All season, a steady stream of students flies down from the U.S. for winter surf lessons — including, this year, two sisters in their 60s who hoped to progress beyond beginner waves.
By late spring, Jo’s eager to get back, to sink her toes into hometown sand at Wrightsville Beach — the very beach she played on as a child while her parents danced the jitterbug at the Lumina. Here, she started Crystal South Surf Camp, now in its 22nd year. It’s also the location of the Wahine Classic Surfing Competition — Teenie Wahines to seniors — an all-female, amateur/pro surf contest, which she runs. The Wahine (pronounced Wa-hee-nay; it’s the Hawaiian word for woman) was founded in 1997 by a fellow surfer as the first all-female surf event on the East Coast. After it shut down in 2011, Pickett and her friends stepped forward to relaunch it in 2013, with a new name but the same mission: It’s a competition, yes, but also a celebration of female surfers. “The highlight of the summer,” Jo says. “I haven’t always been in an organizer role, but it’s been my baby for six years.”
Both of Jo’s daughters have competed. Leilani first entered at age 7 and now helps her mom with the event behind the scenes. “When she brought the Wahine back, people were really excited,” Leilani says. “They didn’t want to see it die.”
Surfing, Jo believes, is particularly empowering for young girls. It’s an assertive sport that requires them to step out of what’s comfortable and easy and into an always-moving, unpredictable world of strong currents and crashing waves. Learning to manage fear and to trust their strength, alone on a board, creates an unshakable confidence. “All I can do is develop their skills, recognize their potential and their moxie,” Jo says.
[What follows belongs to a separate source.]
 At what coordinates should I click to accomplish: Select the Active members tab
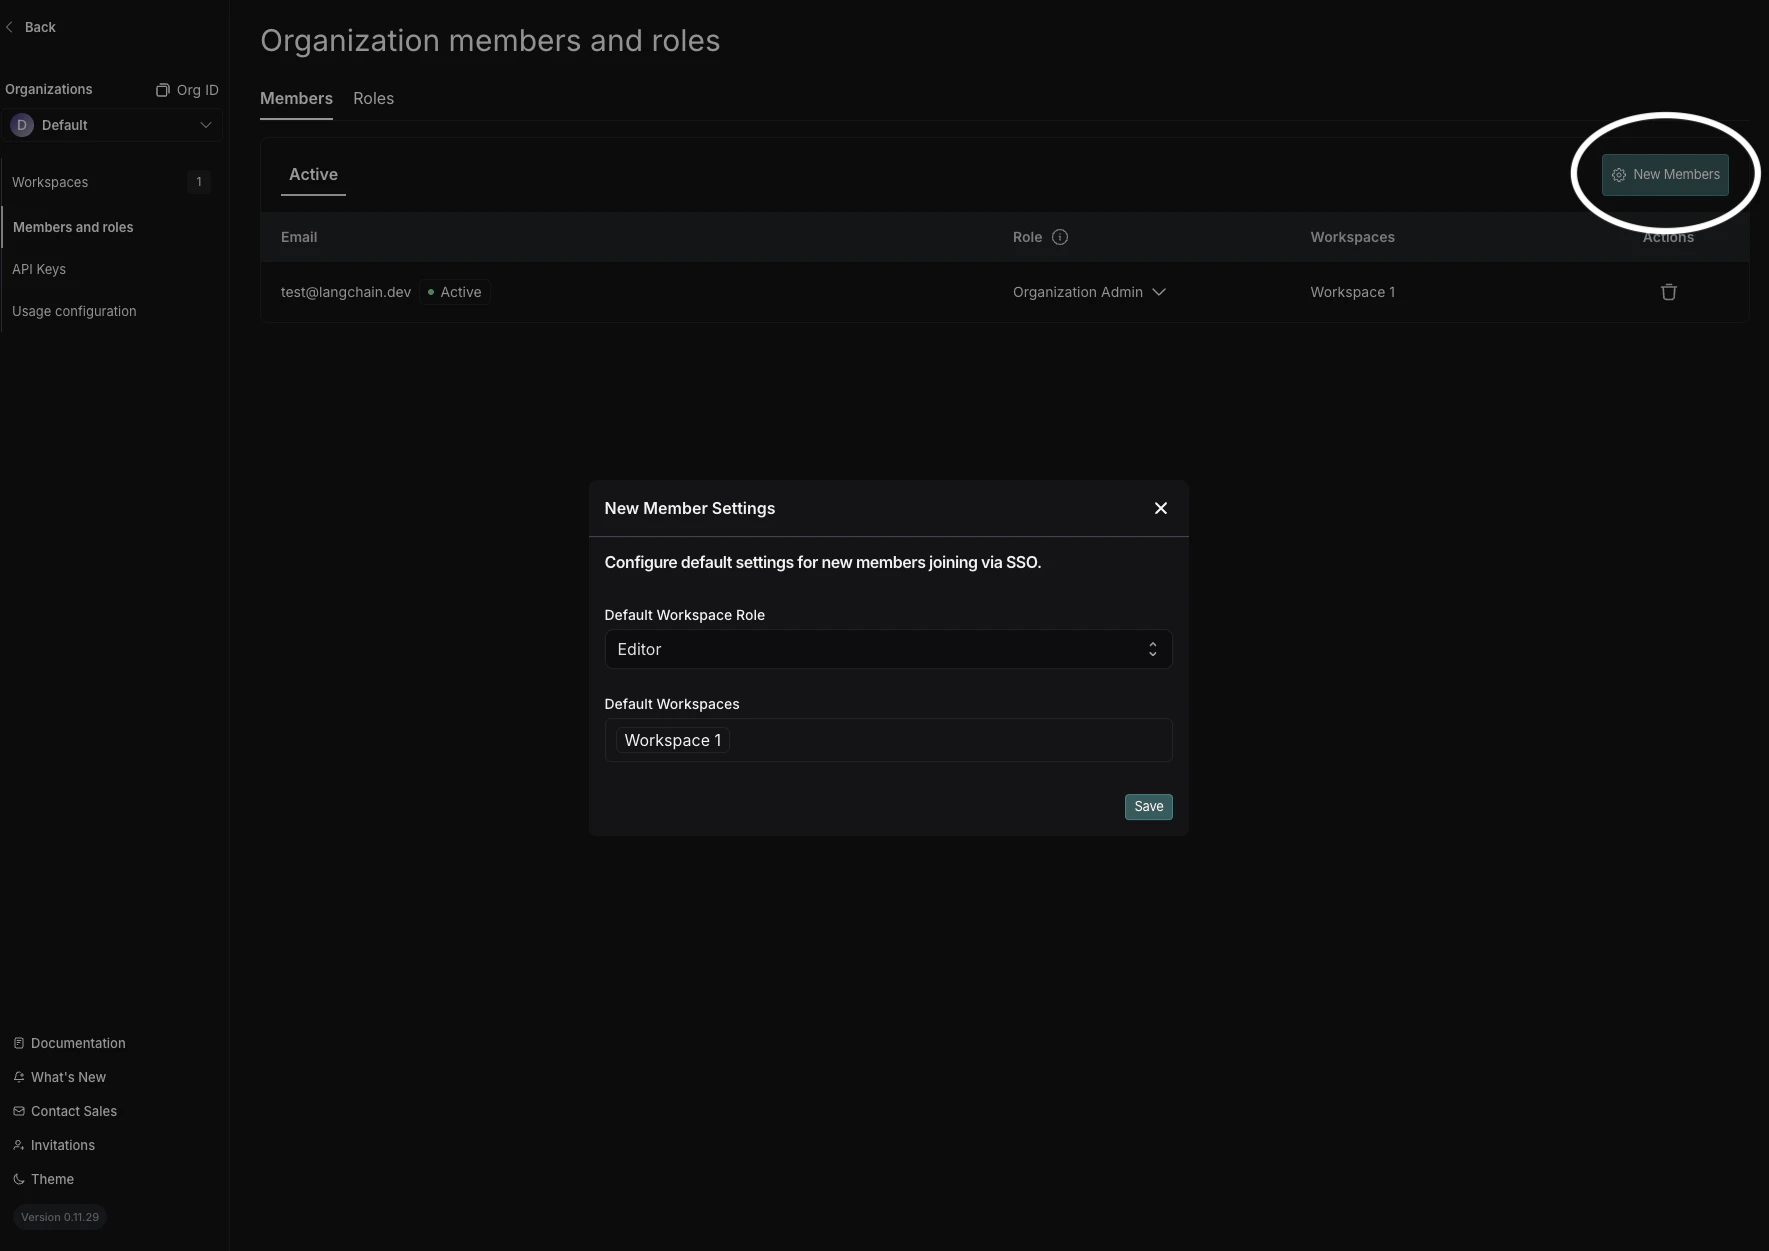click(313, 174)
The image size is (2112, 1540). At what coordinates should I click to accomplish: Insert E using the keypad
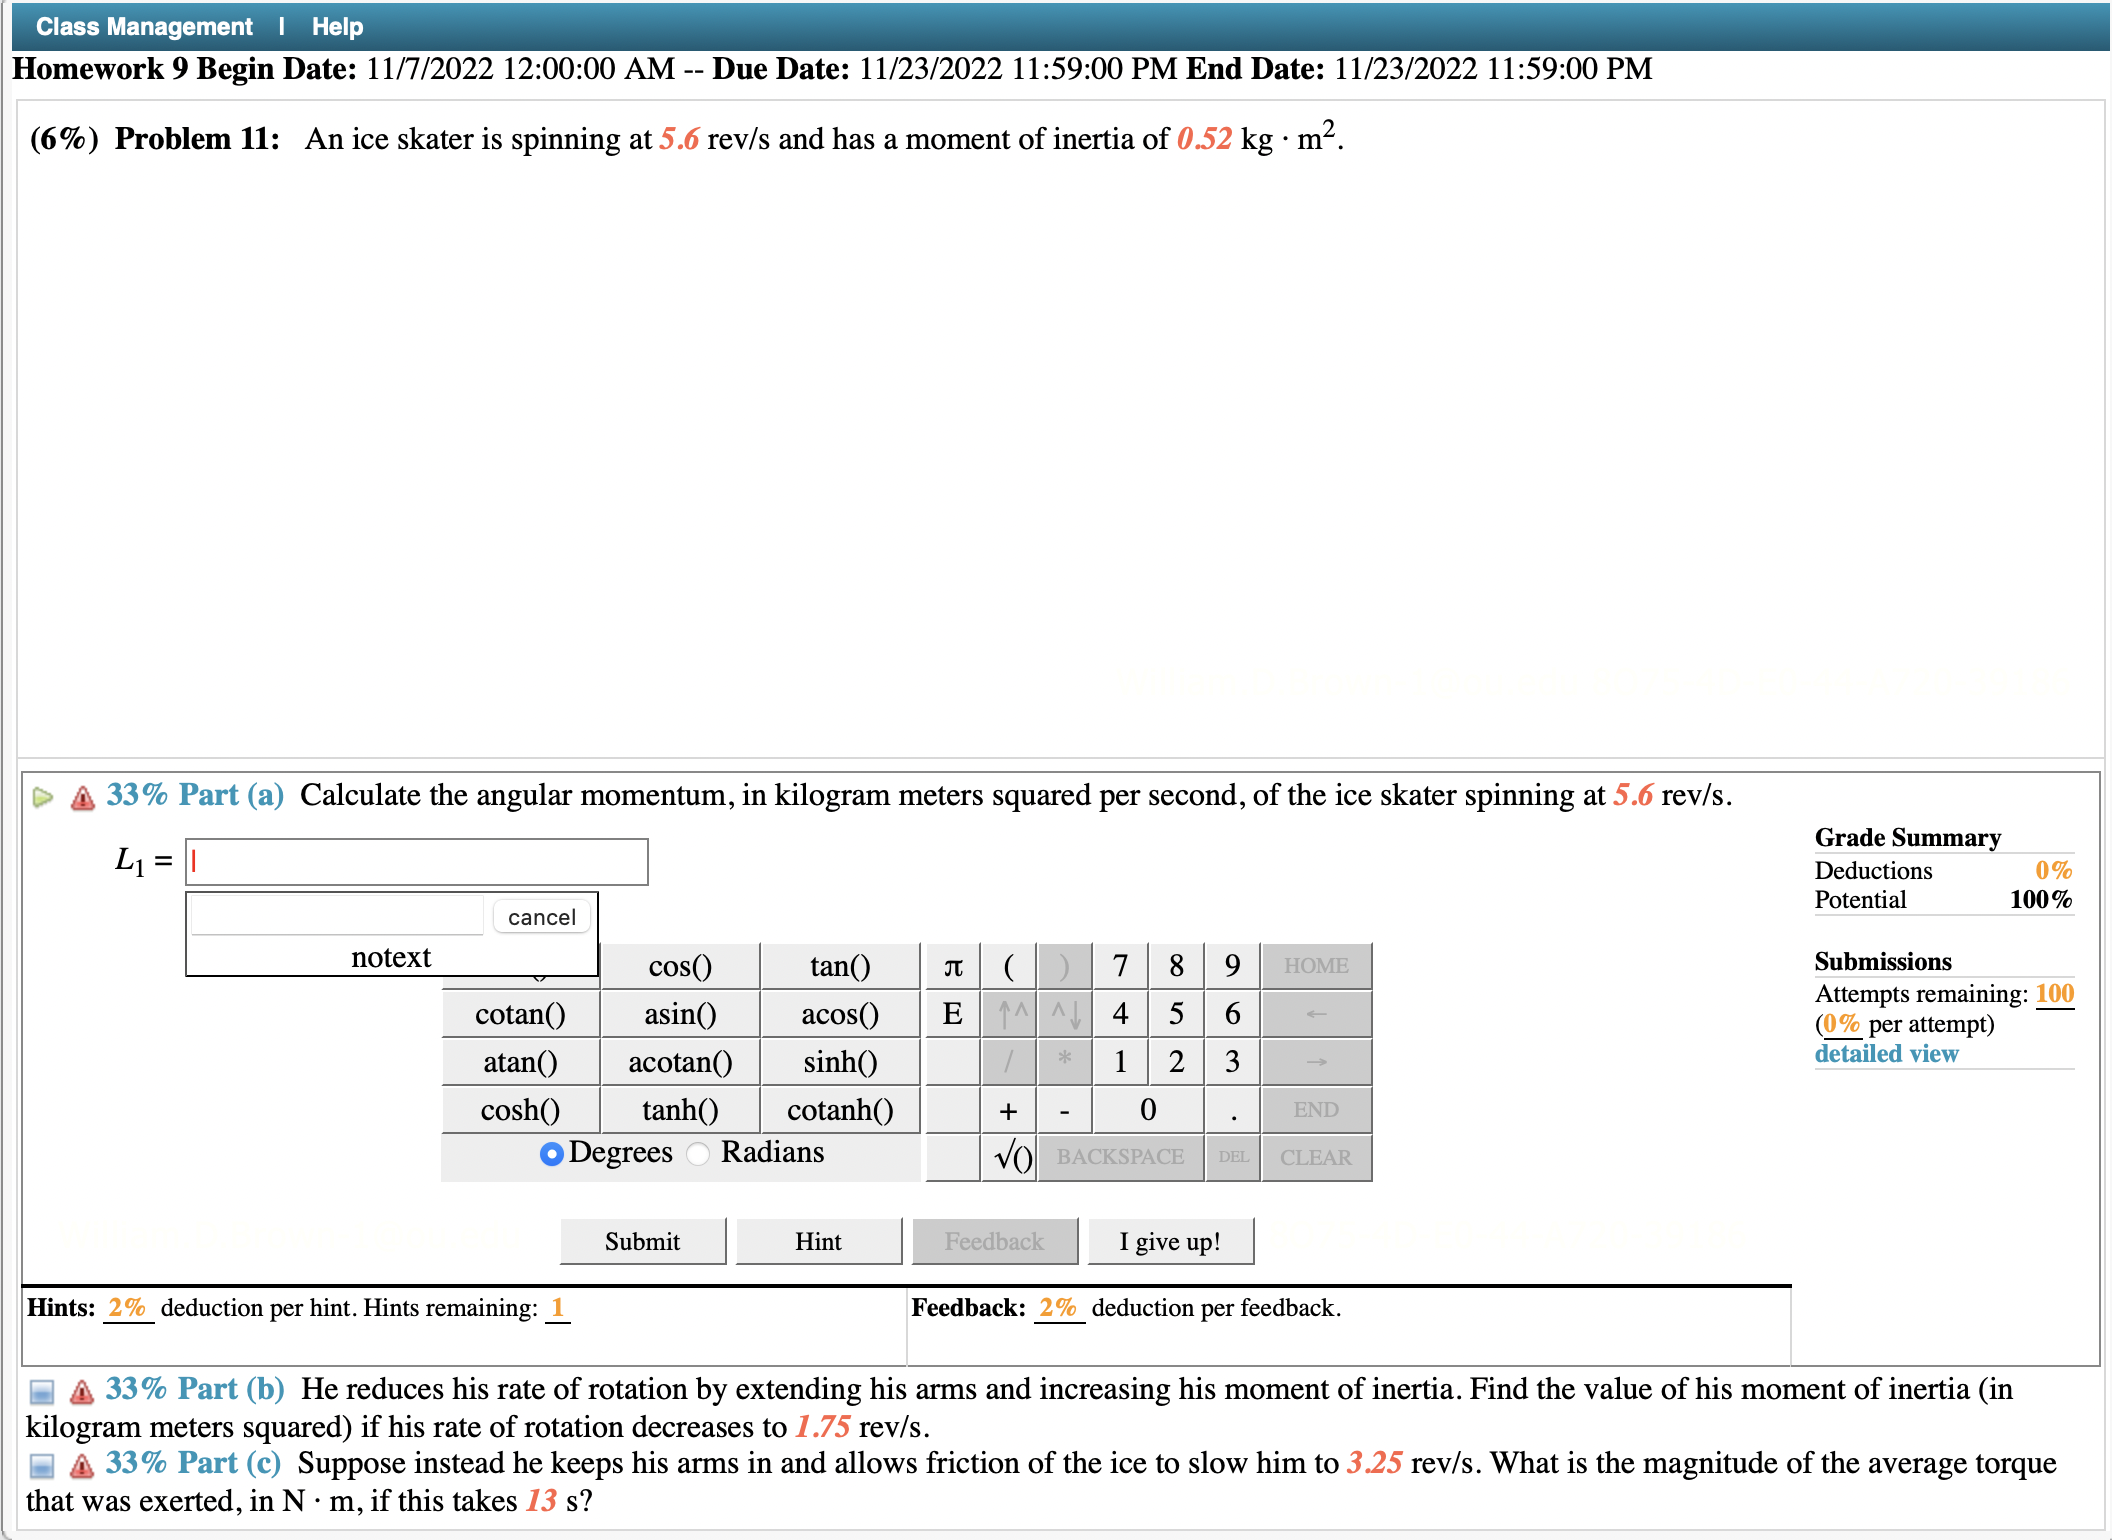point(951,1013)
But she’s being modest. The payoff is huge — for both student and teacher. “The combination of the human spirit with the ocean energy …” she says, her voice trailing off in wonder. “There’s not a more beautiful thing in the world to watch.”
At last year’s Wahine Classic, that beauty proved too much for Jo to bear from the shoreline. Spur of the moment, she jumped on her board and paddled out to surf in a heat against Leilani. The beach crowd hooted and hollered as mother and daughter split waves. “We’re competing,” Leilani says, “but, at the same time, there’s an understanding. She’s not going to cut me off.” Jo is, after all, Mom. Neither Pickett won. But neither cared. The moment was victory enough.